[start of Raw records]
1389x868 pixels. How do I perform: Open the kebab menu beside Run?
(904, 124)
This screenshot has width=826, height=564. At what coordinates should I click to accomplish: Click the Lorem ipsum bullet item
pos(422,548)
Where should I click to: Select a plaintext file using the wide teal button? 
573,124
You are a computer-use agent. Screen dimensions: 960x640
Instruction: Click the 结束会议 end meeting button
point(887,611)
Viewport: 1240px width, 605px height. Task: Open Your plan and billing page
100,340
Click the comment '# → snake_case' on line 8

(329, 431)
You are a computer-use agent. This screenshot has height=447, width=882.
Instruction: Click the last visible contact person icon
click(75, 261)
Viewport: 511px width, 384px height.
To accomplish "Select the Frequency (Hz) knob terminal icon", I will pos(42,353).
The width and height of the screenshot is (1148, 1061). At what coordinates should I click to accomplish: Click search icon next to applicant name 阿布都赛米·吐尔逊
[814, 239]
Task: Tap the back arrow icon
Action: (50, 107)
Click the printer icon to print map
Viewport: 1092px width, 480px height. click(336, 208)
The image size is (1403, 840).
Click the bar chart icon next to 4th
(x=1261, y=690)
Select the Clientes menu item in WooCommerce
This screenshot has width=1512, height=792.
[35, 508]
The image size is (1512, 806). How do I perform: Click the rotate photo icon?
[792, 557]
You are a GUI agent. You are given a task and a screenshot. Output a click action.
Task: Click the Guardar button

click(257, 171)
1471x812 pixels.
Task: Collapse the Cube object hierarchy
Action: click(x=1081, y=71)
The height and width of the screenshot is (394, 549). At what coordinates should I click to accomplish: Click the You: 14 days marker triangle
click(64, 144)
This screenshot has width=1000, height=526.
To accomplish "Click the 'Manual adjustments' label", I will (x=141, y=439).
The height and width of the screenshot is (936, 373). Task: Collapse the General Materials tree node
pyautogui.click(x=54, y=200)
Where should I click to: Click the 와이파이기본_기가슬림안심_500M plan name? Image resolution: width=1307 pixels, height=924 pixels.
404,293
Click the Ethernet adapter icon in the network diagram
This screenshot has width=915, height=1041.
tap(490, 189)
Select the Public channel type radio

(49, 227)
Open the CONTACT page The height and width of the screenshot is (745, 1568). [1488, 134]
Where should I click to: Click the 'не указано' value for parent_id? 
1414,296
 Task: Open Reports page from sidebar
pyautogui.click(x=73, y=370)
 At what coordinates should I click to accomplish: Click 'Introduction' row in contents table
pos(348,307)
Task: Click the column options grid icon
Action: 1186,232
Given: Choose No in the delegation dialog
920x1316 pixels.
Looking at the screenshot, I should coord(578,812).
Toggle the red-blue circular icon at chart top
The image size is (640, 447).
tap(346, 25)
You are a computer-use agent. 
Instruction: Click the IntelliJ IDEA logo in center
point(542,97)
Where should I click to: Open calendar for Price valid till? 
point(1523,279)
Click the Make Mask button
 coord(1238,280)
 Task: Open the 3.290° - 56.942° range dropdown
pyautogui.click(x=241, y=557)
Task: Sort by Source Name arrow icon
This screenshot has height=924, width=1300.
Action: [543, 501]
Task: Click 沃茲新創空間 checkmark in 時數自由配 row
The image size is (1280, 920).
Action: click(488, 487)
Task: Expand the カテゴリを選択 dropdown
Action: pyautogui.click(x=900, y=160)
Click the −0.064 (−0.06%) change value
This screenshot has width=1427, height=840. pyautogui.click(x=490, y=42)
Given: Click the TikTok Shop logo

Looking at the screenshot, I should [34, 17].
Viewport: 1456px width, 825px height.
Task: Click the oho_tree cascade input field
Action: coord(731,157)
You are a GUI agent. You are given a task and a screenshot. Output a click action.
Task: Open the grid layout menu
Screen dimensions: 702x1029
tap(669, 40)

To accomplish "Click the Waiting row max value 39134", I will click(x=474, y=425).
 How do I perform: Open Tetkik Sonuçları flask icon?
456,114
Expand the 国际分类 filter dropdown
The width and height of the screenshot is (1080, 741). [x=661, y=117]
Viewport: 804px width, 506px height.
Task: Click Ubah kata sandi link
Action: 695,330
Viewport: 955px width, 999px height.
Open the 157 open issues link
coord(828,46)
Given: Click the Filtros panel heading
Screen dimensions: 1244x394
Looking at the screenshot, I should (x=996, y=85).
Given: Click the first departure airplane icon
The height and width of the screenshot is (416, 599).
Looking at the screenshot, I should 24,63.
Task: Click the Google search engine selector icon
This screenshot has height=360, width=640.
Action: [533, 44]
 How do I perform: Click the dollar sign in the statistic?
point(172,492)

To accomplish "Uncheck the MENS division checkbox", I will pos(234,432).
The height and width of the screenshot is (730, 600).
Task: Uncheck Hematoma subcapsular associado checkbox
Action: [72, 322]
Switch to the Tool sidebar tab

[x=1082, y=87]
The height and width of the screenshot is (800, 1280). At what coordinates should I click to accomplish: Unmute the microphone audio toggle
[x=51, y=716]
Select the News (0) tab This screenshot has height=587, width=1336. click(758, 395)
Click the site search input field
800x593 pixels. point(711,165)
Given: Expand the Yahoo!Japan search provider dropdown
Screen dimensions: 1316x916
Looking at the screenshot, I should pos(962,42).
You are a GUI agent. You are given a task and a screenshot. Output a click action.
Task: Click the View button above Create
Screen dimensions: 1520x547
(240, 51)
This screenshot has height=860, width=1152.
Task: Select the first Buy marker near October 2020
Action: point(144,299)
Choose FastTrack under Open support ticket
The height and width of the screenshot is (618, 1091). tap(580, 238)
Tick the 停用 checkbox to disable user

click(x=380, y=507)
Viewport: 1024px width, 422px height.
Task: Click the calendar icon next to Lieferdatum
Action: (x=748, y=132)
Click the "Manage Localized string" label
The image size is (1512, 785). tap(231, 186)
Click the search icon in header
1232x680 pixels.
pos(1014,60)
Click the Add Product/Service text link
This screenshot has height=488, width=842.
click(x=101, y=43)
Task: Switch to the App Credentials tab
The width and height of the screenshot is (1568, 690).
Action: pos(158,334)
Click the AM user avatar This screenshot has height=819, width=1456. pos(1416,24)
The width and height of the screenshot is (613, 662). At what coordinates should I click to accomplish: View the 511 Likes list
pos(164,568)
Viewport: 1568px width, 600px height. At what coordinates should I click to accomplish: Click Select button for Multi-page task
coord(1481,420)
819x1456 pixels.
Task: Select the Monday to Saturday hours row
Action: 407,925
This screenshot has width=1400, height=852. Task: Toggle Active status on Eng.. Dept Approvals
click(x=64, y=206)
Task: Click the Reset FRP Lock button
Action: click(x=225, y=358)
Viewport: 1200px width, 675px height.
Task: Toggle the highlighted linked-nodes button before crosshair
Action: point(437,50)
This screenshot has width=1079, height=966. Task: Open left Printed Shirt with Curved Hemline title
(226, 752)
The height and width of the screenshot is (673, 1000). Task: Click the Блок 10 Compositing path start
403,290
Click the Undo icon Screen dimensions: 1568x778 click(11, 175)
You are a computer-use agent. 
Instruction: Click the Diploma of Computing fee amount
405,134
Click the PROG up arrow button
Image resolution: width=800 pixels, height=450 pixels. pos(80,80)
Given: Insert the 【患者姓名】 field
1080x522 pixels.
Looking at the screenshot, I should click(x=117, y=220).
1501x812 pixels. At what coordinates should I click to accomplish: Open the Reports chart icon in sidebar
[end of Raw records]
■ Task ■
Rewrite the lines from the start through the line with "point(887,611)", changing "kebab menu" to "overflow menu" and leaving everything else as it is.

■ Correct output ■
1389x868 pixels. How do I perform: Open the overflow menu beside Run?
(904, 124)
This screenshot has width=826, height=564. At what coordinates should I click to accomplish: Click the Lorem ipsum bullet item
pos(422,548)
Where should I click to: Select a plaintext file using the wide teal button? 
573,124
You are a computer-use agent. Screen dimensions: 960x640
Instruction: Click the 结束会议 end meeting button
point(887,611)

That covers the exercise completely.